The same wasp problem
My friends and I all have wasps in the summer.
One friend has a pool to handle Midwestern summers. The trouble is that wasps like the pool, too. Every year he spends hundreds of dollars on traps, mothballs and scents. It works but he doesn’t always have the time to keep up with it. One evening he was swimming and a bat brushed right by his ear, eating wasps. He realized that having a bat close by could deter the wasps from his pool. The bat house he bought plus some traps eliminated the problem entirely.

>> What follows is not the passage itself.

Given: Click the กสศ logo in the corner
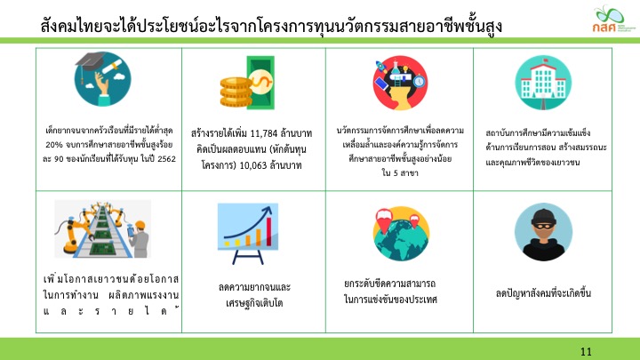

My other friend doesn’t live near water. He has a porch that attracts wasps because the wood isn’t finished. Wasps love to burrow in it. Last spring he strapped unscented glue traps every few feet around the porch. The traps killed 50 wasps this year. He keeps dead bodies on the traps to deter their wasp buddies. No scent, only visuals attract them. Wasps still come around but not enough to bother him.
My neighborhood lake attracts wasps and all the other bugs. Muggy east coast summers make it impossible to have a clean porch everyday. There are wasps, mosquitos, and gnats which attract spiders so there’s plenty to keep up with. The spiders eat bugs but they overwhelm the porch. I invested in scent packs, candles and sprays. It works all together but you need to be out there every day or two, otherwise all the flying bugs come back and so do the spiders. One day, I realized my neighbor doesn’t have my problem. They aren’t outside as often as I am, but they have bird feeders. I invested in a few and the wasps disappeared. And most of the other bugs either left or were eaten. Now I only clean up the porch once per week instead of daily.
We all had a wasp problem and used slightly different techniques to deal with them. Often times, there are many ways to the right answer.